Friday, January 18, 2013

In which I feel badly for not loving The Graveyard Book


“Who in the world am I? Ah, that’s the great puzzle.”
--Lewis Carroll, Alice in Wonderland

I read Neil Gaiman’s The Graveyard Book this week. A while back, my book club read Stardust and most everyone loved it. I liked it, pretty much. I couldn’t tell you a thing about it now, only that it brought to mind A Midsummer Night’s Dream—weren’t there fairies and such? Oh, and a wall. I remember that.

It’s something to do with my attention span, I think. I start to zone out if someone is telling me about their information technology job, or the many steps required to make perfect spaghetti sauce, or really anything, I guess, that doesn’t interest me. As I writer, I can certainly appreciate the imagination and planning it takes to create an entire world; other worlds just don’t call to me. I’m completely obsessed and preoccupied with this one.

So it’s my shortcoming, I fully acknowledge this. I have an easier time with fantasy in films (special effects help a lot), but it’s not as though I’ve NEVER appreciated a novel with other-worldly elements. I loved Jonathan Strange & Mr. Norrell, I like time-traveling in books (The Time-Traveler’s Wife—an all-time favorite), and I recently read Observatory Mansions, which is set in a “normal” world but everyone is crazy so it felt like another world. It’s just, most of the time, I don’t read fantasy. I never seem to care about what’s happening; it doesn’t hold my attention.
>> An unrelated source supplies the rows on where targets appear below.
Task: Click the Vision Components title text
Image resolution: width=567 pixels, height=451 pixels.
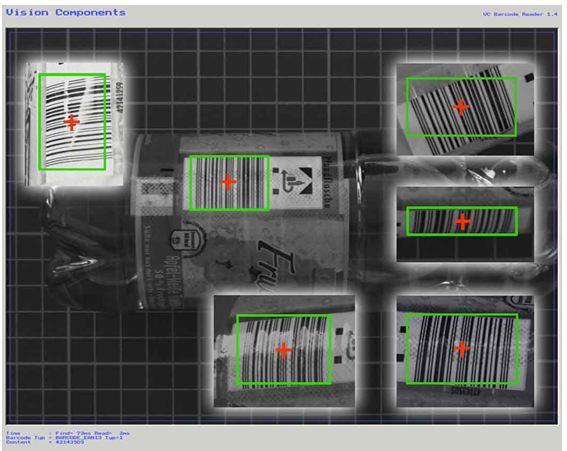Action: [66, 13]
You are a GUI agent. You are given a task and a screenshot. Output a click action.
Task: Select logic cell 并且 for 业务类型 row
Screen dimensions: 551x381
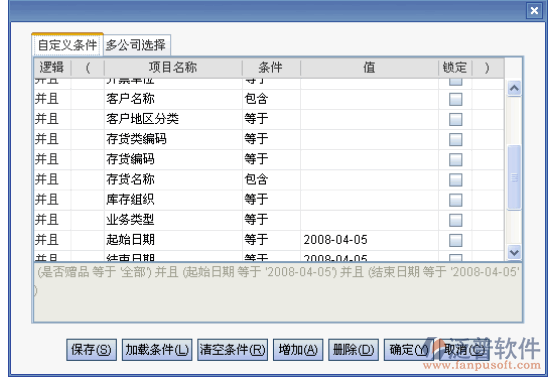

Why did I bother, then? Well, my oldest son is reading The Graveyard Book for school and I thought it would be nice to read along with him. Besides, everyone’s read this book and everyone LOVES it. Eyes glaze over when you mention it; people press hands to hearts. Certainly, I believed, this would be one I’d like.

Fast forward, day one.

Son: “How far along are you in the book? I’m on page 30.”
Me (reading on Kindle): “I’m at 25%.”
Son: “I have no idea what’s going on.”
Me: “Me either, but let’s stick with it.”

Next day…

Me: “How’s the book coming along?”
Son: “I’m on page 40.”
Me: “Ten pages?”
Son: “I just don’t get it. What’s the point? They’re in a cave or something.”
Me: “There are just people who are dead, ghosts.”
Son: “I know but what are they doing?”
Me: “It doesn't matter. Have you gotten to the part with the girl?”
Son: “No.”
Me: “Don’t they go to the cave together?”
Son: “Mom! Don’t spoil it.”

Apparently, this son inherited my imagination deficiency. But, I finished the book and I will say, I warmed to it. That is to say, I was able to pay attention for longer periods. Mr. Gaiman doesn’t need my support; the world knows he’s a fabulous writer. There was a broad cast of almost Dickensian characters and moments of cheeky humor. I appreciated that. And I did find myself wanting to find out why what had happened had happened. But I never did feel like these were real people and I suppose, in general, that’s the element that makes fiction linger, at least with me. And I trust Mr. Gaiman and his millions of fans couldn’t care less about what I think.